可以发现，OrtCustomOp 中定义了定制算子应该实现的模式，其中的一系列回调函数由其派生类一一实现，比如上文提到的 CustomOpBase 在其构造函数中，以 lambda 函数的方式实现各个回调函数。

至此，我们已经完整地梳理了定义定制算子在源码内部是如何实现的，接下来介绍如何将定义好的定制算子使用起来。

从如下官方测试代码开始分析：

// file path: onnxruntime/test/shared_lib/test_inference.cc

TEST(CApiTest, custom_op_handler) {

  std::cout << "Running custom op inference" << std::endl;

  std::vector<Input> inputs(1);

  Input& input = inputs[0];

  input.name = "X";

  input.dims = {3, 2};

  input.values = {1.0f, 2.0f, 3.0f, 4.0f, 5.0f, 6.0f};

  // prepare expected inputs and outputs

  std::vector<int64_t> expected_dims_y = {3, 2};

  std::vector<float> expected_values_y = {2.0f, 4.0f, 6.0f, 8.0f, 10.0f, 12.0f};

  // 创建定制算子（MyCustomOp）

#ifdef USE_CUDA

  cudaStream_t compute_stream = nullptr;    // 声明一个 cuda stream

  cudaStreamCreateWithFlags(&compute_stream, cudaStreamNonBlocking);  // 创建一个 cuda stream

  MyCustomOp custom_op{onnxruntime::kCudaExecutionProvider, compute_stream};

#else

  MyCustomOp custom_op{onnxruntime::kCpuExecutionProvider, nullptr};

#endif

  // 创建定制算子域（CustomOpDomain）

  Ort::CustomOpDomain custom_op_domain("");

  // 在定制算子域中添加定制算子

  custom_op_domain.Add(&custom_op);

  // 进入 TestInference

#ifdef USE_CUDA

  TestInference<float>(*ort_env, CUSTOM_OP_MODEL_URI, inputs, "Y", expected_dims_y, expected_values_y, 1,

                       custom_op_domain, nullptr, nullptr, false, compute_stream);

  cudaStreamDestroy(compute_stream);

#else

  TestInference<float>(*ort_env, CUSTOM_OP_MODEL_URI, inputs, "Y", expected_dims_y, expected_values_y, 0,

                       custom_op_domain, nullptr);

#endif

}

以上代码需要特别注意的是，需要根据宏（USE_CUDA）用来判断是否使用CUDA。如果使用 CUDA：

当模型运行在GPU上，而插入的是 CPU 定制算子，那么 ONNXRuntime 会在 CPU 定制算子前后分别插入两个操作 MemcpyToHost、MemcpyFromHost，这两个操作负责内存拷贝，即首先从 Device 拷贝到 Host，再从 Host 拷贝到 Device；
如果插入的是 GPU 定制算子，为了确保 ORT 的 CUDA kernels 和定制 CUDA kernels 之间的同步，它们必须使用同一个 CUDA 计算流。具体细节在下一个代码继续分析。
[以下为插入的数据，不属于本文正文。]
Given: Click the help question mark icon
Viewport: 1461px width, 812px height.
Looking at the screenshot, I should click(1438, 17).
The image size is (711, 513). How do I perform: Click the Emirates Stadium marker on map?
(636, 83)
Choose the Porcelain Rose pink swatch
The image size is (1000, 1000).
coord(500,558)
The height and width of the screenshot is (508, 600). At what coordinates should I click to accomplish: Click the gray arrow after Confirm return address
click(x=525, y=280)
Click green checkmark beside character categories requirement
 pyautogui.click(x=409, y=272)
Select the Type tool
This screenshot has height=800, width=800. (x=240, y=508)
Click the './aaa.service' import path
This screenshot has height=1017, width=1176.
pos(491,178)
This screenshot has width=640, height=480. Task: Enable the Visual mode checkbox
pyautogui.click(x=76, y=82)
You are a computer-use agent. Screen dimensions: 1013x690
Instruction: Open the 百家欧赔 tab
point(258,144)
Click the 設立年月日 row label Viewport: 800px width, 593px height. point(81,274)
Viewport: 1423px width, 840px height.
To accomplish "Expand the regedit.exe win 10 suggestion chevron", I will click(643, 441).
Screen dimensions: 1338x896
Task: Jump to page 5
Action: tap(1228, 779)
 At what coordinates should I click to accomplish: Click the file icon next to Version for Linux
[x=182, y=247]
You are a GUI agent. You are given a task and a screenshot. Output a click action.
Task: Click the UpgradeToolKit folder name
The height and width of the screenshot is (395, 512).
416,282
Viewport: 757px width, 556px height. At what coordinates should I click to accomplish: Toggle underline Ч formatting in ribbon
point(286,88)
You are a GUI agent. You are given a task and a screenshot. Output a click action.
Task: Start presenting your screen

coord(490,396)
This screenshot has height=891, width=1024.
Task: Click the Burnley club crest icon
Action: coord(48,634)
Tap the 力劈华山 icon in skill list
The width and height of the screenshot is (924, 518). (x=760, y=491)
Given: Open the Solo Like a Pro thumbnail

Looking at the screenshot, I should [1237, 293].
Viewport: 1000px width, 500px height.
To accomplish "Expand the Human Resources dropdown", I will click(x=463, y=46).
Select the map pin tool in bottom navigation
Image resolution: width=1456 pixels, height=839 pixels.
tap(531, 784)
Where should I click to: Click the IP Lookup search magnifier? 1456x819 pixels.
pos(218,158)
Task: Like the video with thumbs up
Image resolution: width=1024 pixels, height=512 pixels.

这里创建 cuda stream 的方式是 cudaStreamCreateWithFlags，该函数和 cudaStreamCreate 不同，后者在多次调用时是串行方式执行，而前者可同步执行。如果将参数 cudaStreamNonBlocking 替换为 cudaStreamDefault，则 cudaStreamCreateWithFlags 的行为将和 cudaStreamCreate 相同。【参考内容：CUDA 5.0 中cudaStreamCreateWithFlags 的用法】

无论是否使用CDUA，我们都需要创建定制算子（MyCustomOp）。

进入 TestInference 函数内部：

// file path: onnxruntime/test/shared_lib/test_inference.cc

template <typename OutT>

static void TestInference(Ort::Env& env, const std::basic_string<ORTCHAR_T>& model_uri,

                          const std::vector<Input>& inputs,

                          const char* output_name,

                          const std::vector<int64_t>& expected_dims_y,

                          const std::vector<OutT>& expected_values_y,

                          int provider_type,

                          OrtCustomOpDomain* custom_op_domain_ptr,

                          const char* custom_op_library_filename,

                          void** library_handle = nullptr,

                          bool test_session_creation_only = false,

                          void* cuda_compute_stream = nullptr) {

  Ort::SessionOptions session_options;

  if (provider_type == 1) {

#ifdef USE_CUDA

    std::cout << "Running simple inference with cuda provider" << std::endl;

    auto cuda_options = CreateDefaultOrtCudaProviderOptionsWithCustomStream(cuda_compute_stream);

    session_options.AppendExecutionProvider_CUDA(cuda_options);

#else

    ORT_UNUSED_PARAMETER(cuda_compute_stream);

    return;

#endif

  } else if (provider_type == 2) {

#ifdef USE_DNNL

    Ort::ThrowOnError(OrtSessionOptionsAppendExecutionProvider_Dnnl(session_options, 1));

    std::cout << "Running simple inference with dnnl provider" << std::endl;

#else

    return;

#endif

  } else if (provider_type == 3) {

#ifdef USE_NUPHAR

    Ort::ThrowOnError(OrtSessionOptionsAppendExecutionProvider_Nuphar(session_options,

                                                                      /*allow_unaligned_buffers*/ 1, ""));

    std::cout << "Running simple inference with nuphar provider" << std::endl;

#else

    return;

#endif

  } else {

    std::cout << "Running simple inference with default provider" << std::endl;

  }

  if (custom_op_domain_ptr) {

    session_options.Add(custom_op_domain_ptr);

  }

  if (custom_op_library_filename) {

    Ort::ThrowOnError(Ort::GetApi().RegisterCustomOpsLibrary(session_options,

                                                             custom_op_library_filename, library_handle));

  }

  // if session creation passes, model loads fine

  Ort::Session session(env, model_uri.c_str(), session_options);

  // caller wants to test running the model (not just loading the model)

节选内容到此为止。